── Data extract ──

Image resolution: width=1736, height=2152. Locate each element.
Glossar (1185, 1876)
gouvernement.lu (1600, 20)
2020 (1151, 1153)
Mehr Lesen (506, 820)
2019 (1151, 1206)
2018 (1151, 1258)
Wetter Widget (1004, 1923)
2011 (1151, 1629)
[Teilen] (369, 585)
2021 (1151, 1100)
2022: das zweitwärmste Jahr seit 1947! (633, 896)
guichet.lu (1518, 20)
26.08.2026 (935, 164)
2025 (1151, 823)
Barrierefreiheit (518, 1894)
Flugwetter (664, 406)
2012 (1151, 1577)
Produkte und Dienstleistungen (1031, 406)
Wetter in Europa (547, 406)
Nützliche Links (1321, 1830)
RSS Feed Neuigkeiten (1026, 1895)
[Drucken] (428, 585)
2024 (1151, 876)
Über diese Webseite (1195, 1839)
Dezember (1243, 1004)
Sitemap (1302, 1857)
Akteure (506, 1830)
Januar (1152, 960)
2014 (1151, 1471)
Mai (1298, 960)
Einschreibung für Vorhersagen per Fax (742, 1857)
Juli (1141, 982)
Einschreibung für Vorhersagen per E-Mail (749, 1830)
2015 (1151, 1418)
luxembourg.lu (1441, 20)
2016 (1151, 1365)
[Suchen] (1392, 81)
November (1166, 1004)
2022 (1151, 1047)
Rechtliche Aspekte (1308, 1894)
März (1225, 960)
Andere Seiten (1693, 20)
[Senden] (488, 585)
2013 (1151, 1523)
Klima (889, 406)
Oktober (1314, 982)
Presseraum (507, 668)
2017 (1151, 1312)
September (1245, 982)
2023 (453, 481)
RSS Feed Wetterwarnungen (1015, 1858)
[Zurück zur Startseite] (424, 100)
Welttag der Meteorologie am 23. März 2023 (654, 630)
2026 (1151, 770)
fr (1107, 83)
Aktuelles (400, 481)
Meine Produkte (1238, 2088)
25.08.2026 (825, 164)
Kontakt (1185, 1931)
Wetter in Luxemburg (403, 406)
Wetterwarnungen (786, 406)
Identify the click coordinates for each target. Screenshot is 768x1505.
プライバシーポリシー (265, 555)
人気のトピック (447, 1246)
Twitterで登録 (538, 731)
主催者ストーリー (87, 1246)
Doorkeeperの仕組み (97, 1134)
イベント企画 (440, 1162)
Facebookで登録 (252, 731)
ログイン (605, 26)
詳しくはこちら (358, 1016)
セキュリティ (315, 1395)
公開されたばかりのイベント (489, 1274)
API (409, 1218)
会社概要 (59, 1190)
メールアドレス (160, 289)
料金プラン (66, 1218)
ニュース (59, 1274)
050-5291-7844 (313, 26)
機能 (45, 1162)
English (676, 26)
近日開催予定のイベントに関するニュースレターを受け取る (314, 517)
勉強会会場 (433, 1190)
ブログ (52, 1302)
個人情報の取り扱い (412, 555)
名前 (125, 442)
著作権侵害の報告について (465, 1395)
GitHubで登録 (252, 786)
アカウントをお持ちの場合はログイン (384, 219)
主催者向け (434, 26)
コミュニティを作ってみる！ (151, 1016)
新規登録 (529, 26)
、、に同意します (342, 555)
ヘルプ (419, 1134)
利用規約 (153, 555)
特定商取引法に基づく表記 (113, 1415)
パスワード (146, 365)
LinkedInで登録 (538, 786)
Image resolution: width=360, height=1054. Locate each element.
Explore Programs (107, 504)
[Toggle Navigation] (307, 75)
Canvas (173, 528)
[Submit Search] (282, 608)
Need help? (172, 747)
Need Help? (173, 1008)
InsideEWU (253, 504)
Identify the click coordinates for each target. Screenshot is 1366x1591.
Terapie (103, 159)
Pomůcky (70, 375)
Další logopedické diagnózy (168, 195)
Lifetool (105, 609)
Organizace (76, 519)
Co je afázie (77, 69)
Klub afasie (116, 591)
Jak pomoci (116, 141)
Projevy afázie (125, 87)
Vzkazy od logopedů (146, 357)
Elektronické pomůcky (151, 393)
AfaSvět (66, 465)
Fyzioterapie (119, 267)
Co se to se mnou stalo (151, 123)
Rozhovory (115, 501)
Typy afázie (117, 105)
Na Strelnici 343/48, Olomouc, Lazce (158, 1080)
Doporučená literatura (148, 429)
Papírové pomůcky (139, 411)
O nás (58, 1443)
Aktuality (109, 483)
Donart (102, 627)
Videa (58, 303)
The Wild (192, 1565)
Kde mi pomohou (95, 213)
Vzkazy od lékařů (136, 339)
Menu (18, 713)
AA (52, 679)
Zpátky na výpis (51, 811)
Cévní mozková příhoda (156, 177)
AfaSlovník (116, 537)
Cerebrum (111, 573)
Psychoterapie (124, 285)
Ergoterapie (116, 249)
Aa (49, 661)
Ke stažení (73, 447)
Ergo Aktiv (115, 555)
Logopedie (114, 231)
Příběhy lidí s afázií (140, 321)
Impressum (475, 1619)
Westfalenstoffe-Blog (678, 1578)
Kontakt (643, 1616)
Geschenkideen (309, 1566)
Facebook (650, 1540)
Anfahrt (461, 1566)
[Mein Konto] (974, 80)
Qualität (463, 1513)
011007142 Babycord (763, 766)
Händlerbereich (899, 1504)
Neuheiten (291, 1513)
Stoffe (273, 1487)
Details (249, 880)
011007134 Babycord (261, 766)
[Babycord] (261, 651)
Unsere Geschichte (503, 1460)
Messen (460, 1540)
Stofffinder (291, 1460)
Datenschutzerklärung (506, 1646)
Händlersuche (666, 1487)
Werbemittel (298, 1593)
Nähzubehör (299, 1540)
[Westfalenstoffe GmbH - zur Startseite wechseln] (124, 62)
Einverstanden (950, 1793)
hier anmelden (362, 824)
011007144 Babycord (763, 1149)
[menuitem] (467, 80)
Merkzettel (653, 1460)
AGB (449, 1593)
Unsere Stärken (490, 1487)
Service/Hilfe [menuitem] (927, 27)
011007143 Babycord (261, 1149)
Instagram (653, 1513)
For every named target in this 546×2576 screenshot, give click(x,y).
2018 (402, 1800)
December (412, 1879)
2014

───

What you have to do
Search the entries above for the word "each", and copy every line where it occurs.

Answer
Image resolution: width=1736, height=2152. Locate each element.
Identify the click coordinates for each target. Screenshot is 768x1505.
Image resolution: width=360, height=1054. Locate each element.
Identify the click coordinates for each target. Screenshot is 1366x1591.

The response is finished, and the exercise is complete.